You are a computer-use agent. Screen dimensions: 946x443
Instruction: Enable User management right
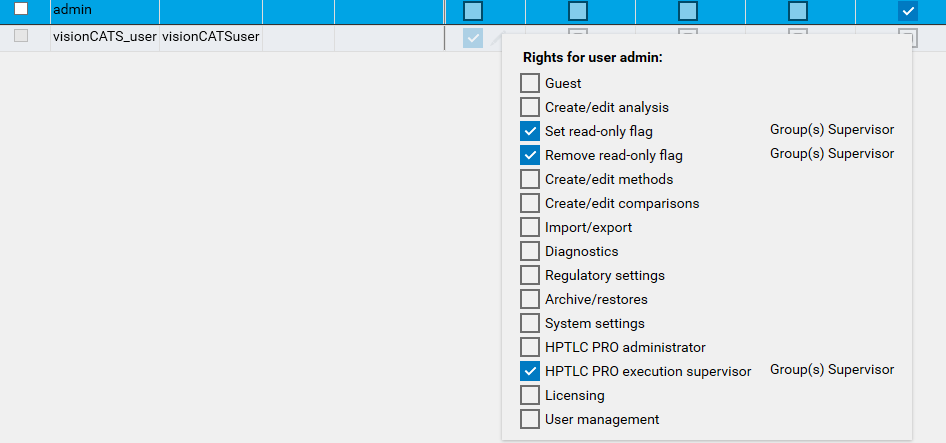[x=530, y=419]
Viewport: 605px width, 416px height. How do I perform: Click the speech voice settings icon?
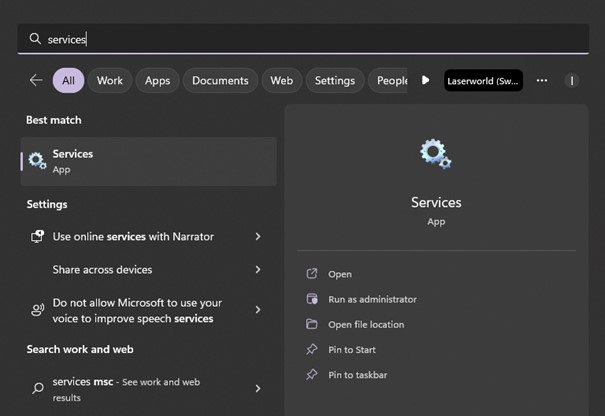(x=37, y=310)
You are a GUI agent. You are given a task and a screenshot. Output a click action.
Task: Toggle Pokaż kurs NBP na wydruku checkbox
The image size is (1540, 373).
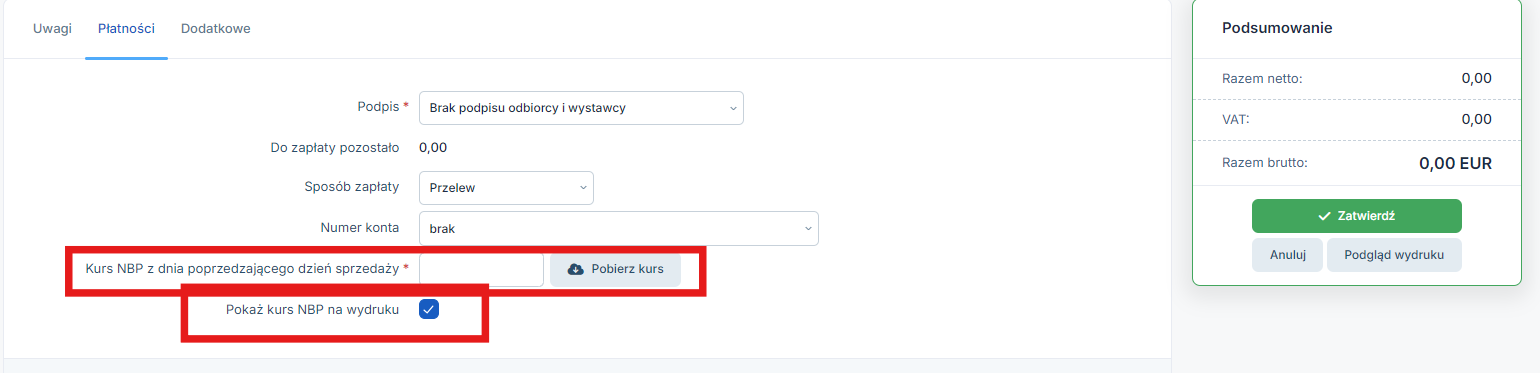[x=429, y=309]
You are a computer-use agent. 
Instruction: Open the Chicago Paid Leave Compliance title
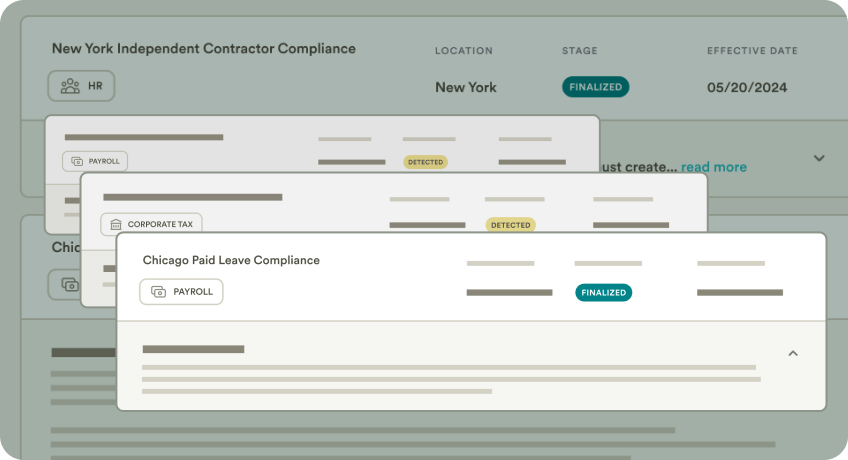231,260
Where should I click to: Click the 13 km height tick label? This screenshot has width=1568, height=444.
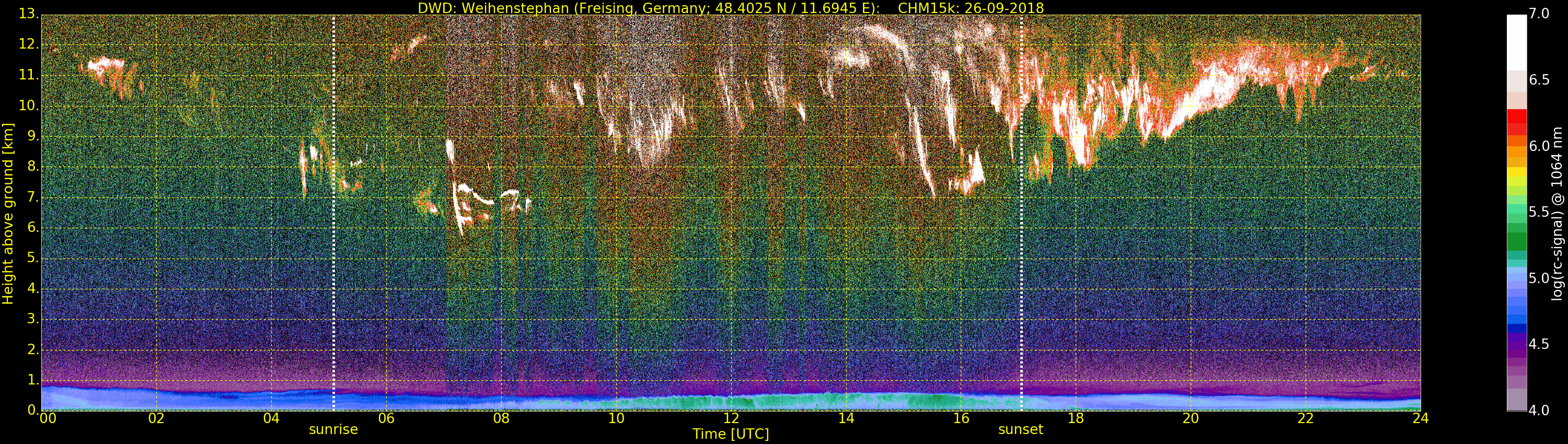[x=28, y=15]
-----
# Prompt
A faithful copy of the data is required: each word kept, each picture omitted.

# Response
You are a computer-use agent. Screen dimensions: 946x443
Instruction: Enable User management right
[x=530, y=419]
Viewport: 605px width, 416px height. How do I perform: Click the speech voice settings icon?
(x=37, y=310)
You are a GUI agent. You are given a task and a screenshot. Output a click action.
Task: Toggle Pokaż kurs NBP na wydruku checkbox
The image size is (1540, 373).
[x=429, y=309]
You are a computer-use agent. 
Instruction: Open the Chicago Paid Leave Compliance title
231,260
Where should I click to: Click the 13 km height tick label? This screenshot has width=1568, height=444.
[x=28, y=15]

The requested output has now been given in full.